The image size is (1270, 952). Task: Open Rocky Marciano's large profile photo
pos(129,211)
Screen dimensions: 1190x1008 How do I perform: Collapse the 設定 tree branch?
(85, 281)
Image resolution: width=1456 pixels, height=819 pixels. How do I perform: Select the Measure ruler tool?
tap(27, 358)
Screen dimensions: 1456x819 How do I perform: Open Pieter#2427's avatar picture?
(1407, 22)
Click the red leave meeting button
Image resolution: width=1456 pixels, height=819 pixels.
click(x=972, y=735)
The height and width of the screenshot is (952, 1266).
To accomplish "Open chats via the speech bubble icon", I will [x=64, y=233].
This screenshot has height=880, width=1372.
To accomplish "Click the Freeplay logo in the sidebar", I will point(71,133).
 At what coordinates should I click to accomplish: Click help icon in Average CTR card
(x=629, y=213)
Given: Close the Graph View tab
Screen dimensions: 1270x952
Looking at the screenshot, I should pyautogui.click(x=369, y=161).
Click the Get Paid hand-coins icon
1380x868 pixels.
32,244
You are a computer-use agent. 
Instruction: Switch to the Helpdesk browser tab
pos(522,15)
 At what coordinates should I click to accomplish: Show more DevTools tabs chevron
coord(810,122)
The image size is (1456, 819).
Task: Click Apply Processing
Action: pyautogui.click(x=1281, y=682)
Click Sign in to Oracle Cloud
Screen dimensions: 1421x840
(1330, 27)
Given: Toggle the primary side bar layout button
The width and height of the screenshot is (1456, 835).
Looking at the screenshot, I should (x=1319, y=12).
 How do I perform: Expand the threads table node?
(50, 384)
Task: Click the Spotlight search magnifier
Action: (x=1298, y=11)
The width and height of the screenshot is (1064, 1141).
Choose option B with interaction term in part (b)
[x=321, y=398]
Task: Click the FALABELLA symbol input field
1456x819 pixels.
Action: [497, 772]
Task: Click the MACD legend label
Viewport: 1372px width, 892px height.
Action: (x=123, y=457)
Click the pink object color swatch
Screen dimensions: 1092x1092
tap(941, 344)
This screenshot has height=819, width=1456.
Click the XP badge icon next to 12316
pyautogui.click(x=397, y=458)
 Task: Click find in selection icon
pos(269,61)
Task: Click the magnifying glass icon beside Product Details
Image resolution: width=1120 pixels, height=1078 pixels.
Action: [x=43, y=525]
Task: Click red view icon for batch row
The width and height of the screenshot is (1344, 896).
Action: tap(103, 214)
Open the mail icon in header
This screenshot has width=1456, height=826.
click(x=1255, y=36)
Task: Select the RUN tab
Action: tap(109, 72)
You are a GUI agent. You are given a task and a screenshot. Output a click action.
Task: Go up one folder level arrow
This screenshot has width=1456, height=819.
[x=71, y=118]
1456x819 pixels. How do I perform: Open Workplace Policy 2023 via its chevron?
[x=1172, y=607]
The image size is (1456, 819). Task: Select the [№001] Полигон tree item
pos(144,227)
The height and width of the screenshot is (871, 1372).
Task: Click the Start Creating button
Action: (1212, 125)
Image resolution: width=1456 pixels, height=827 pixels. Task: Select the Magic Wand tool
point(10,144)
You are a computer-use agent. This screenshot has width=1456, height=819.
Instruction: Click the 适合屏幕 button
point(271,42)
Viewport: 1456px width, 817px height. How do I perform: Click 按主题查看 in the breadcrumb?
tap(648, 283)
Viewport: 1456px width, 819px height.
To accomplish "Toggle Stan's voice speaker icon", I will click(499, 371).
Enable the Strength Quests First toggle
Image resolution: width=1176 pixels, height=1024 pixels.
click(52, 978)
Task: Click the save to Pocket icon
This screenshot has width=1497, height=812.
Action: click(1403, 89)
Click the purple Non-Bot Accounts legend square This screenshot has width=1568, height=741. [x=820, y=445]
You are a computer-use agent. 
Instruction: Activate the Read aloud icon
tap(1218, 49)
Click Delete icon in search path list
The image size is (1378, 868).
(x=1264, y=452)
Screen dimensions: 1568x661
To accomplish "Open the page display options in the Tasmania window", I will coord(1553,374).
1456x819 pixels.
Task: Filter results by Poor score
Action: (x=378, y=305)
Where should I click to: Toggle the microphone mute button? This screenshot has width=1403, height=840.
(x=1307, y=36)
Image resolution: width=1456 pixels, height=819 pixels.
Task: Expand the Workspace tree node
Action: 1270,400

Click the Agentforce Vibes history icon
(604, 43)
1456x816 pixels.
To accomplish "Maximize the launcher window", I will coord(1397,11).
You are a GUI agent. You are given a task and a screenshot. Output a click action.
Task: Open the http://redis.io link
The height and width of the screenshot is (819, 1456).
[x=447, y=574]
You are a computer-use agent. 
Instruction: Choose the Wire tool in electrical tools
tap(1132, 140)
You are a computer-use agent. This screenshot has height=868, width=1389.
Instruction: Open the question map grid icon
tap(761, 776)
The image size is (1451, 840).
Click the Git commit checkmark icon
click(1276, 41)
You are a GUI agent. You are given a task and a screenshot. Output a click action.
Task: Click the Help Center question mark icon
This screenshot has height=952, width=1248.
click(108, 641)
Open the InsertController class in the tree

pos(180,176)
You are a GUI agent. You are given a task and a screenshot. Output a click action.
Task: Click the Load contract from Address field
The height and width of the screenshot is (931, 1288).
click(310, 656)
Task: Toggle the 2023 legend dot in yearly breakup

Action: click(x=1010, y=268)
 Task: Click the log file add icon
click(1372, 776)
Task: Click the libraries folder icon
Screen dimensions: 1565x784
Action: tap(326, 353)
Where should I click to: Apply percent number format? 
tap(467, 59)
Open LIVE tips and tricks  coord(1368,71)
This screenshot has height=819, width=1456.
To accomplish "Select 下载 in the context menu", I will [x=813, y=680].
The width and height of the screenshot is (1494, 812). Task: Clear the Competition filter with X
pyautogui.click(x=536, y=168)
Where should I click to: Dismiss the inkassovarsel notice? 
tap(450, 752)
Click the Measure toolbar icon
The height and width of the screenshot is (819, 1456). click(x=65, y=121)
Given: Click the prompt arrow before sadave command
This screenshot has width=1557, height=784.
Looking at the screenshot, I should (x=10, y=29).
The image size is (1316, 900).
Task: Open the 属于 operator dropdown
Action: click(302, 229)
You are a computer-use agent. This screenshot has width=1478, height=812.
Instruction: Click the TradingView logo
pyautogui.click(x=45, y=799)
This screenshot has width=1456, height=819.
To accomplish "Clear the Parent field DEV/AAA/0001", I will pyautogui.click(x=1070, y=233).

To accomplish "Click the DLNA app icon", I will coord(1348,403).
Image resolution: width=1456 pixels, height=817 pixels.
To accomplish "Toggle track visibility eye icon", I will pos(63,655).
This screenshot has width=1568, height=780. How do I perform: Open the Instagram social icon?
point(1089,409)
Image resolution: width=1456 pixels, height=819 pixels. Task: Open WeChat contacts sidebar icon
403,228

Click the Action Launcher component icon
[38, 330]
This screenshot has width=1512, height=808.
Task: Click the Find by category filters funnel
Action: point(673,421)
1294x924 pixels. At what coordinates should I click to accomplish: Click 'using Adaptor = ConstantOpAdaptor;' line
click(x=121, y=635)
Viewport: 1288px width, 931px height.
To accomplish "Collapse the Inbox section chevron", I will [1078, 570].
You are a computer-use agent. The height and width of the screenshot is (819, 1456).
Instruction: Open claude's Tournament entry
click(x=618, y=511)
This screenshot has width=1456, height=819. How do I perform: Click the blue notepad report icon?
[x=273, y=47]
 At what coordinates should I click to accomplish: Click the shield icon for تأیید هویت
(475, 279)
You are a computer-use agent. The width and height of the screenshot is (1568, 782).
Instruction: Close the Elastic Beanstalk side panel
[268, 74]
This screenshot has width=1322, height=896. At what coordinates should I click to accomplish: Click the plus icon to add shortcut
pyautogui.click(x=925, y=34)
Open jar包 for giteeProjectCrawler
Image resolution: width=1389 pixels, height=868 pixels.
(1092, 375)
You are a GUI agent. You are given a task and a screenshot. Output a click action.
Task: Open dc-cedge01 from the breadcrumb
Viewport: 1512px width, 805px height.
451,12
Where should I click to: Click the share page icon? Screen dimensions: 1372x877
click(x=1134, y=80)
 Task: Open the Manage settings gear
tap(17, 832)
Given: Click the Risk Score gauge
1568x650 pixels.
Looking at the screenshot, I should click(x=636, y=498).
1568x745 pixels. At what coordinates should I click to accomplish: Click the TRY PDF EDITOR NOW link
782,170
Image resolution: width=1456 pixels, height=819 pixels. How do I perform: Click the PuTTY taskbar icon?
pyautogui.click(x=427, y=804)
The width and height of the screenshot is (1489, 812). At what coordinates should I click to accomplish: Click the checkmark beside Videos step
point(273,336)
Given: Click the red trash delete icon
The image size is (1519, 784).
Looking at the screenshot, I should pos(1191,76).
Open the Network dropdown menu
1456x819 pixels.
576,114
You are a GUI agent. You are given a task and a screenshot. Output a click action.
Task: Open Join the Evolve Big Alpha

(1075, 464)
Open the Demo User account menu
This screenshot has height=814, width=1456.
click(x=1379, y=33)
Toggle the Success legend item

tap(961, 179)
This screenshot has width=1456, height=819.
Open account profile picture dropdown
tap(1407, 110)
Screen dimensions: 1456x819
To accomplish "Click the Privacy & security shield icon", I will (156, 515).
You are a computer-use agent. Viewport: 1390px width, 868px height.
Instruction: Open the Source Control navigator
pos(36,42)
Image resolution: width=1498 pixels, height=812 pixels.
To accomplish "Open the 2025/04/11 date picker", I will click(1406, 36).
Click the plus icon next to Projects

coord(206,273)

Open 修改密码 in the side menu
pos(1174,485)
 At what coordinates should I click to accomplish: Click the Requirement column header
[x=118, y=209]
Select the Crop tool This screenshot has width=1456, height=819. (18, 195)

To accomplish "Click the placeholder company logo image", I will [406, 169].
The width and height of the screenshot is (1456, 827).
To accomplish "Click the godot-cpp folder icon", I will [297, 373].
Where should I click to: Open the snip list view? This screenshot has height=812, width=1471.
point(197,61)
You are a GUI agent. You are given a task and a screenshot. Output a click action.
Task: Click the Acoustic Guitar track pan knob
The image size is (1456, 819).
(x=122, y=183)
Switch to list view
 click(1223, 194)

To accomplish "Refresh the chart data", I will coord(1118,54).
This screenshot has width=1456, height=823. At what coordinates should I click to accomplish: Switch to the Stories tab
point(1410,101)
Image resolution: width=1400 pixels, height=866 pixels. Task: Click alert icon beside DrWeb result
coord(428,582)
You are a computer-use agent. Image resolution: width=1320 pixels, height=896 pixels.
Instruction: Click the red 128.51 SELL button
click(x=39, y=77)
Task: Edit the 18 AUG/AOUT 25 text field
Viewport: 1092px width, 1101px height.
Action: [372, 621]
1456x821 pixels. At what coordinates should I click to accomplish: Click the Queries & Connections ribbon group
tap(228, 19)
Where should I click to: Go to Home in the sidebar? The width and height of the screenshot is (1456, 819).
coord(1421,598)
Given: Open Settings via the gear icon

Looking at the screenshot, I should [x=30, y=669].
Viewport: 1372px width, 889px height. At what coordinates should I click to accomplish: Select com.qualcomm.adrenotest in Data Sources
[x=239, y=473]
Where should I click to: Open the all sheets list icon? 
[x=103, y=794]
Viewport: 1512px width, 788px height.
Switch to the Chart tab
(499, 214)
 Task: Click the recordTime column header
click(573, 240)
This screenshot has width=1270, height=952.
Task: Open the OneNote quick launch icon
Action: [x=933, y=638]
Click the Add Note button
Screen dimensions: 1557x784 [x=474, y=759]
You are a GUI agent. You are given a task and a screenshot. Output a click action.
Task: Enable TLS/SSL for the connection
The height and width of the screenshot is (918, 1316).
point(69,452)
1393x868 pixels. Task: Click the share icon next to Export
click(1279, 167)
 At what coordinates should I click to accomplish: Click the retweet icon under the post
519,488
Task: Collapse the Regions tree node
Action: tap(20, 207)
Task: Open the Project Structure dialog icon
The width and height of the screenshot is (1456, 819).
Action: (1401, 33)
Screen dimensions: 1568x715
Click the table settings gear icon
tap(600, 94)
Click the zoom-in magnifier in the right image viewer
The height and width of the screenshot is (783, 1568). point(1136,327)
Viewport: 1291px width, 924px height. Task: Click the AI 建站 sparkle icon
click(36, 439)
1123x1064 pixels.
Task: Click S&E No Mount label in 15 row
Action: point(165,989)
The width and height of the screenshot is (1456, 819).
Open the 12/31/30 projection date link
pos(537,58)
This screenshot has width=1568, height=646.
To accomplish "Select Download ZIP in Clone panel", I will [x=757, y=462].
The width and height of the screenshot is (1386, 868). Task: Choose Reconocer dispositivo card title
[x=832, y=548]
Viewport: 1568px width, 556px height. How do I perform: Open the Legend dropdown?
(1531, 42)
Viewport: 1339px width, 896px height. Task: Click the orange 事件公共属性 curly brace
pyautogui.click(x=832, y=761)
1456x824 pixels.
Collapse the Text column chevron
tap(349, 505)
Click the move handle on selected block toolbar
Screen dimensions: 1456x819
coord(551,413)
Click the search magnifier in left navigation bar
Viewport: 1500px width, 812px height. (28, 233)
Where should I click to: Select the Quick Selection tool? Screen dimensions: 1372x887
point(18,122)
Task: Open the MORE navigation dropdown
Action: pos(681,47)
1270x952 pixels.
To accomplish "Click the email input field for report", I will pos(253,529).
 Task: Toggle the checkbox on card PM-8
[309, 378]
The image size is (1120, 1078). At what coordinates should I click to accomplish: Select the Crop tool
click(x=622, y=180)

_ASSIGNMENT_
From the listing above, return every line that contains the word "input".

_RESPONSE TO THE TASK_
Task: Click the FALABELLA symbol input field
To accomplish "Click the email input field for report", I will pos(253,529).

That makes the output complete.